• [What this task involves]: Reproduce, word for word, everything in the records from the line that contains "coordinates (247, 120)." down to the line that contains "coordinates (1646, 136).", including both of those lines.

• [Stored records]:
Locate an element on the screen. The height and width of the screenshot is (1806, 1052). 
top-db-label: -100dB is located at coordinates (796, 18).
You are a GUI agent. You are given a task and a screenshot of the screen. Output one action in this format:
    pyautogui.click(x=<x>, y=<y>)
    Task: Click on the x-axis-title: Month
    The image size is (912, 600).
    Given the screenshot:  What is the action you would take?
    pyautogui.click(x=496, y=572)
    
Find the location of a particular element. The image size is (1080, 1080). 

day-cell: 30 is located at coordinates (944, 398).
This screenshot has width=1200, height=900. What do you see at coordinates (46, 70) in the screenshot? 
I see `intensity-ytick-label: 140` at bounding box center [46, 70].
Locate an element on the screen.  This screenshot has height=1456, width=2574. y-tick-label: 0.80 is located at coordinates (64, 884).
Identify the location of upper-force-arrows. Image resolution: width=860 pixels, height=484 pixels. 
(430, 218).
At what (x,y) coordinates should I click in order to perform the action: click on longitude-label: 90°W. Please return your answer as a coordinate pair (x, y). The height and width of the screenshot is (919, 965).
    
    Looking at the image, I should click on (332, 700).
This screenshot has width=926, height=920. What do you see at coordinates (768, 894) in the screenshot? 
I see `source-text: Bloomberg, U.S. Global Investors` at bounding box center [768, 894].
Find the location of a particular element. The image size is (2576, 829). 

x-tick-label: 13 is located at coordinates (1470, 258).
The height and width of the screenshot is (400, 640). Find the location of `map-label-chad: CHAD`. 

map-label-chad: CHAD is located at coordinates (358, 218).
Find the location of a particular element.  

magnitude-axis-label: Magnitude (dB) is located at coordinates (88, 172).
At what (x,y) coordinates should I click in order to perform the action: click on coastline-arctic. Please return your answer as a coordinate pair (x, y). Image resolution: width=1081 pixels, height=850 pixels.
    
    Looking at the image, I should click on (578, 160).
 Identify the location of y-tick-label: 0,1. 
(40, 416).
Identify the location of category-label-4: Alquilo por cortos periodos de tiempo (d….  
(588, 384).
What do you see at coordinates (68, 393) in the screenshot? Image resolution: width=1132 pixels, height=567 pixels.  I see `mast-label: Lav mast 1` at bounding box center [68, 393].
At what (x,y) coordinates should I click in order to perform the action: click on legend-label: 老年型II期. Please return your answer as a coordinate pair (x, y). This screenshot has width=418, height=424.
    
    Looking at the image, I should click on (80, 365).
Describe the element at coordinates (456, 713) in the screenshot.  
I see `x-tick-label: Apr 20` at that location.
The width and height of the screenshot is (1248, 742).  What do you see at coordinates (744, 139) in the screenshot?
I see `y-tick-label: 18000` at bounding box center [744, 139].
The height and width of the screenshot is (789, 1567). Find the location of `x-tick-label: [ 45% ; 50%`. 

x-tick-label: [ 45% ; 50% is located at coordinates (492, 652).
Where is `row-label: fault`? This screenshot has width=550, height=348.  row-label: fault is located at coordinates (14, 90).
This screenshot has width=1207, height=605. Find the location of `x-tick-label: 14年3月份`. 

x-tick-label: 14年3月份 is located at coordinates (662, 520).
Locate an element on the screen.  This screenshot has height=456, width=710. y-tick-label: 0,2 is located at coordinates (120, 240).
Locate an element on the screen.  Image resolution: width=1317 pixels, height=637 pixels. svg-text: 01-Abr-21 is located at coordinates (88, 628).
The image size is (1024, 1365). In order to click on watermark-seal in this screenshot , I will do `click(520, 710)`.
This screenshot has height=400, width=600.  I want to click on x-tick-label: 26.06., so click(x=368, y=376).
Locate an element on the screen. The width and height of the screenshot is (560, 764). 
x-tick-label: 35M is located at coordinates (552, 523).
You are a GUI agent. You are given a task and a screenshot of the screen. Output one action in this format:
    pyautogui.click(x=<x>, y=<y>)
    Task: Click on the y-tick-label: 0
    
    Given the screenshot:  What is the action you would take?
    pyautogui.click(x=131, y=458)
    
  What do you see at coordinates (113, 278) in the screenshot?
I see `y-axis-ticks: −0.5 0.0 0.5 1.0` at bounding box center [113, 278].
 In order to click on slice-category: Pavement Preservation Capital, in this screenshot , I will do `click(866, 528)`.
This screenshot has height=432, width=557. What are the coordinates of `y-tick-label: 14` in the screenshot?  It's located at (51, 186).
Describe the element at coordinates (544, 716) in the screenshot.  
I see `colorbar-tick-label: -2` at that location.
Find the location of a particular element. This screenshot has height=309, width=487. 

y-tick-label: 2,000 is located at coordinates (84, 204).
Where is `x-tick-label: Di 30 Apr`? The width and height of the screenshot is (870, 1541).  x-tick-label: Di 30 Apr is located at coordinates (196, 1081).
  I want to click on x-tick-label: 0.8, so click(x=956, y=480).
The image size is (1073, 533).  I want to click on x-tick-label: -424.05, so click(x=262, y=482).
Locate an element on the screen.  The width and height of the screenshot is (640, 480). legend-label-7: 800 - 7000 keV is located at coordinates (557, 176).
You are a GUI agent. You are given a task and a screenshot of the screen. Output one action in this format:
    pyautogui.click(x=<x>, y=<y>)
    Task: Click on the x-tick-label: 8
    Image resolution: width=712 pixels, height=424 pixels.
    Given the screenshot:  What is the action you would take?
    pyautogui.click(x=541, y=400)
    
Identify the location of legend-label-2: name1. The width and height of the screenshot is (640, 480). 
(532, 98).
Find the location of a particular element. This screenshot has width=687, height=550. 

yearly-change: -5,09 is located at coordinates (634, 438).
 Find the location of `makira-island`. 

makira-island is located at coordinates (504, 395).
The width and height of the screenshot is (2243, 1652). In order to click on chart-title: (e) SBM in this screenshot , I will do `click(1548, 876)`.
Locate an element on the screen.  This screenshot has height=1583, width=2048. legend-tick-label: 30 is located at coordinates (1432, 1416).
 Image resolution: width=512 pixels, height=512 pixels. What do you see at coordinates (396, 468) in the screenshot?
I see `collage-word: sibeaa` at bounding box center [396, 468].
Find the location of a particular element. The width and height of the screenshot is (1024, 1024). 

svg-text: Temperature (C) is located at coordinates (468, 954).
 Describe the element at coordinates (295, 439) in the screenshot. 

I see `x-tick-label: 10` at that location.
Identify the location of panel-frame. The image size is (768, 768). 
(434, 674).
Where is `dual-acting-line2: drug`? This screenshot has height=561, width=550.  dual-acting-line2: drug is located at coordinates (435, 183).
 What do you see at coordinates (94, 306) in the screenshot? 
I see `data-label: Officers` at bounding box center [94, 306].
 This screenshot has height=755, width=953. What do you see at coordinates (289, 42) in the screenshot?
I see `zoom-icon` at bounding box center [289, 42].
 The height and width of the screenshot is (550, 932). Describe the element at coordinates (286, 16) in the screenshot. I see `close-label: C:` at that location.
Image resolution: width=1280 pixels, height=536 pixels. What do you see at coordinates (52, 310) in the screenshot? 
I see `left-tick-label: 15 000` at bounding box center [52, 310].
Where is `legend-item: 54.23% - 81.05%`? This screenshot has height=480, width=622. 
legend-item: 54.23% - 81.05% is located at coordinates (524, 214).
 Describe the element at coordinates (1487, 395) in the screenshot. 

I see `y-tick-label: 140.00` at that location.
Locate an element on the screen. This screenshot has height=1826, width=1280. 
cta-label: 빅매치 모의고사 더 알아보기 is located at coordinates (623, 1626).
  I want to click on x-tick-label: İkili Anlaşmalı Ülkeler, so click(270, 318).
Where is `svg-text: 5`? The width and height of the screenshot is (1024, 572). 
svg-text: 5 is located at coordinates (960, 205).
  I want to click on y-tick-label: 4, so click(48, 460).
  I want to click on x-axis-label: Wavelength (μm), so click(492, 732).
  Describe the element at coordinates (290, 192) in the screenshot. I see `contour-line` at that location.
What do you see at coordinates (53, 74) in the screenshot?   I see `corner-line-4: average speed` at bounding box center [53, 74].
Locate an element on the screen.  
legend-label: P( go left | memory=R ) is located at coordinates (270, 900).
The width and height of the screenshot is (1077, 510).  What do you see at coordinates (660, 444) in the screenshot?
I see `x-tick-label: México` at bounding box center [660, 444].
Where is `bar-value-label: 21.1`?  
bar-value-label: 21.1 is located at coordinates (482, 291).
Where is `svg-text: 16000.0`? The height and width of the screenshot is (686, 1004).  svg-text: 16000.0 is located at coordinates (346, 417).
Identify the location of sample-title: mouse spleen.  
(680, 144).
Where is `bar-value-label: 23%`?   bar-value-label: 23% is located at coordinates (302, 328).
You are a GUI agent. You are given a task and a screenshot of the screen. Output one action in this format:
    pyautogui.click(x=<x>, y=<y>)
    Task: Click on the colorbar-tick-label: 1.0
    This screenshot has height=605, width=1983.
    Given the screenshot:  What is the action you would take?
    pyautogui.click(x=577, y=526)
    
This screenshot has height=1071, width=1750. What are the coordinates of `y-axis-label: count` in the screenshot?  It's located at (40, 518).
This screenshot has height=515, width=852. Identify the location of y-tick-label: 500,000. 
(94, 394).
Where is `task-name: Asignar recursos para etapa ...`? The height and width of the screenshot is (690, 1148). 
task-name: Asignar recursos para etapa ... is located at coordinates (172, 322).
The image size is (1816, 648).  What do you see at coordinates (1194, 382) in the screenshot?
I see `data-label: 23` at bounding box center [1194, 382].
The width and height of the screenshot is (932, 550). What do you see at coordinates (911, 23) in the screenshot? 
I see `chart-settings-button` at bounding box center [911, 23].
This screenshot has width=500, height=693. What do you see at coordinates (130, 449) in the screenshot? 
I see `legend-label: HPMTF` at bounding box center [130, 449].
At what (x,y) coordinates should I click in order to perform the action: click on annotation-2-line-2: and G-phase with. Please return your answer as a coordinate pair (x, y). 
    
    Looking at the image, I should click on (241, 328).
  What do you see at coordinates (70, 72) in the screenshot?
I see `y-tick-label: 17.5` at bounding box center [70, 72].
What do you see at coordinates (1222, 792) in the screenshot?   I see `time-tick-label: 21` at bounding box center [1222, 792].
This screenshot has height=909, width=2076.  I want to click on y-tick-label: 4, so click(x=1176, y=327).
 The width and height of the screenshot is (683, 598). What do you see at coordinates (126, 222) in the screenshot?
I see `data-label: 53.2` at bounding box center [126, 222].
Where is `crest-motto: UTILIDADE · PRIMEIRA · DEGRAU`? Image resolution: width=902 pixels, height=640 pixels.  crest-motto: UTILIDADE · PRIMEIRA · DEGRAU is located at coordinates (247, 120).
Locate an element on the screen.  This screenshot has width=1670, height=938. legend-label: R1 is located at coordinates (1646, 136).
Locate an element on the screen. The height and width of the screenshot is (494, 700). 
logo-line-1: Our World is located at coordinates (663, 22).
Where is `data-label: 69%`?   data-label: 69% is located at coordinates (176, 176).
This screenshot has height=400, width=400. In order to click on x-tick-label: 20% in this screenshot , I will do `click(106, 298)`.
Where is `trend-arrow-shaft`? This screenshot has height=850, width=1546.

• [Answer section]:
Where is `crest-motto: UTILIDADE · PRIMEIRA · DEGRAU`? Image resolution: width=902 pixels, height=640 pixels.  crest-motto: UTILIDADE · PRIMEIRA · DEGRAU is located at coordinates (247, 120).
Locate an element on the screen.  This screenshot has width=1670, height=938. legend-label: R1 is located at coordinates (1646, 136).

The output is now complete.